• Passage
__________________________________________________
Votre album précédent s’appelait Universal, un titre très ambitieux, mais au bout du compte la musique, bien que complexe, ne sonne pas aussi ambitieuse que ce que l’on entend dans votre nouvel album Urd. Peut-on dire qu’à l’époque d’Universal vous avez, en quelque sorte, sous-estimé les possibilités du groupe que vous avez réussi à dévoiler avec Urd ?

Je pense qu’on était sur le même groove à l’époque. Lorsqu’on a fait Universal, je crois que ce qui a posé problème, ce que je me dis depuis un bon bout de temps d’ailleurs, c’est la production. Nous avons toujours dû faire des compromis au niveau de la production parce que la musique que nous faisons est assez compliquée, il y a beaucoup de couches, beaucoup de choses se passent en même temps. C’est parfois un travail très exigeant de mixer nos albums. Je pense donc qu’on avait déjà la vision de ce qu’on voulait faire pour Urd avant même d’avoir fait Universal. Avec ce dernier, nous avons fait un pas dans la bonne direction mais nous n’avons pas été jusqu’au bout. Bien entendu, Fascination Street est un excellent studio, Jens Bogren, le type qui gère le studio est un génie, ni plus ni moins. Donc, je pense que c’était une très bonne décision pour nous de faire cet album au Fascination Street parce que nous avons trop eu besoin de faire des compromis par le passé, sur Universal par exemple. On ne s’est pas vraiment rapproché des visions que nous avions pour cet album. Bien sûr, le résultat était satisfaisant à l’époque, je pense que c’est un bon album. Pour moi, c’est un peu le premier disque de notre nouveau voyage musical, c’est donc un bon début. C’est un bon nouveau premier album, en quelque sorte.
__________________________________________________
• Extraits des entrées
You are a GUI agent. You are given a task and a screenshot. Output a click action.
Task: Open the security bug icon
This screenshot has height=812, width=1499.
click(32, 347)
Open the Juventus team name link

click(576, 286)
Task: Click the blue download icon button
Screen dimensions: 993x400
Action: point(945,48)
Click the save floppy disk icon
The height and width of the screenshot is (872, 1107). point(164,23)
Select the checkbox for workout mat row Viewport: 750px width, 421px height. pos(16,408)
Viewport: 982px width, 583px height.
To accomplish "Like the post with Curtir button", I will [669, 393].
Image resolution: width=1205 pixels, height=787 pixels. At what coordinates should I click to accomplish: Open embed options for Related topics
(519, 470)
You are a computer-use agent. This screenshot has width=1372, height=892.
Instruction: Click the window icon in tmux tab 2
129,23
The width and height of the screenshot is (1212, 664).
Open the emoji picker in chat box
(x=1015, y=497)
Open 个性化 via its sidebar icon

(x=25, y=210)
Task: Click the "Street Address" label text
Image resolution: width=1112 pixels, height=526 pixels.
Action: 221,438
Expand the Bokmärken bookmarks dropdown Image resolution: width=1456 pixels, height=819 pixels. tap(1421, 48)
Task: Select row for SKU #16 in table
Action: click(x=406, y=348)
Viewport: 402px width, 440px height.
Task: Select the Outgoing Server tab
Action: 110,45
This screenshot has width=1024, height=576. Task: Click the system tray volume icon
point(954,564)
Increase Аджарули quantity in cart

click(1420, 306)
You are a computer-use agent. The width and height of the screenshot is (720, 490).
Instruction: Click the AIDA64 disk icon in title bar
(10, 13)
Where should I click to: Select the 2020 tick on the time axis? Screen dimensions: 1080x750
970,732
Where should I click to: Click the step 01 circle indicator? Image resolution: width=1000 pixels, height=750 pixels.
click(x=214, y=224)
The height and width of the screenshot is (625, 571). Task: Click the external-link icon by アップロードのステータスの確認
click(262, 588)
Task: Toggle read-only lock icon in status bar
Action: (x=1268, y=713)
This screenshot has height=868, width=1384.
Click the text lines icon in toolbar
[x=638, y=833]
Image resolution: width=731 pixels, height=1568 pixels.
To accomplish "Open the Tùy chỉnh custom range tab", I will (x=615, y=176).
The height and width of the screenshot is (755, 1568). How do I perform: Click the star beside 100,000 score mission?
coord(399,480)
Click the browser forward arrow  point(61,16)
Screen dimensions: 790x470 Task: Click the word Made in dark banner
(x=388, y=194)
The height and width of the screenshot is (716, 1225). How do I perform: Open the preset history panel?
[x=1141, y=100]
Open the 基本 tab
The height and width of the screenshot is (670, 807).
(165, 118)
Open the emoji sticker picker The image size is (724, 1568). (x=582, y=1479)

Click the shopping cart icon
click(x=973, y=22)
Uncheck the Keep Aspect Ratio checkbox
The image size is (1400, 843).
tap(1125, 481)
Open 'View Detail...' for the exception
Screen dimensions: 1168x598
__________________________________________________
• Objectif 1
D'après le passage, qui gère le studio Fascination Street ?
• Objectif 2
Renvoyez sans modification le segment du passage allant de « Votre album précédent » à « dévoiler avec Urd ? ».

• Réponse finale 1
Jens Bogren

• Réponse finale 2
Votre album précédent s’appelait Universal, un titre très ambitieux, mais au bout du compte la musique, bien que complexe, ne sonne pas aussi ambitieuse que ce que l’on entend dans votre nouvel album Urd. Peut-on dire qu’à l’époque d’Universal vous avez, en quelque sorte, sous-estimé les possibilités du groupe que vous avez réussi à dévoiler avec Urd ?